'''

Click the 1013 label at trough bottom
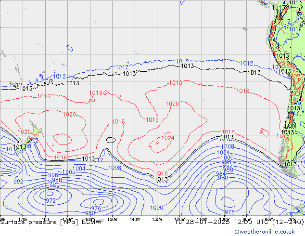305x236 pixels. (161, 180)
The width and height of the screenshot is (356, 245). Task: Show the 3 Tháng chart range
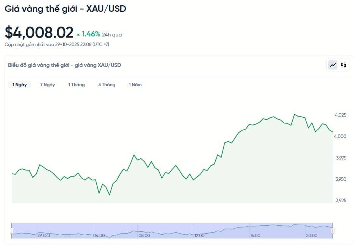[x=107, y=85]
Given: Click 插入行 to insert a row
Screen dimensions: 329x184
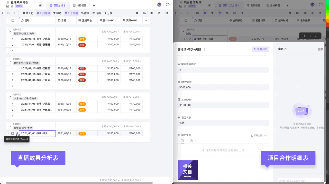Looking at the screenshot, I should (x=28, y=13).
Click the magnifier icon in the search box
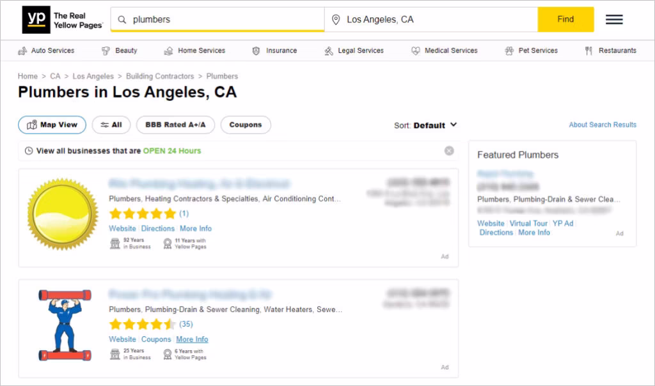 [x=122, y=19]
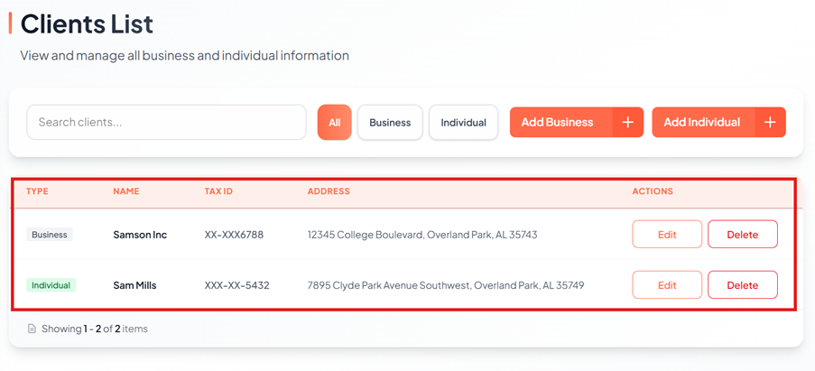Filter clients by Individual

(463, 123)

'''

▶ **WHAT TO PRODUCE**
Please provide a faithful transcription of all the data, pictures excluded.

▶ **ANSWER BOX**
Click the 1013 label at trough bottom
305x236 pixels. (161, 180)
The width and height of the screenshot is (356, 245). Task: Show the 3 Tháng chart range
[x=107, y=85]
Given: Click 插入行 to insert a row
Screen dimensions: 329x184
Looking at the screenshot, I should (x=28, y=13).
Click the magnifier icon in the search box
 [x=122, y=19]
Filter clients by Individual

(463, 123)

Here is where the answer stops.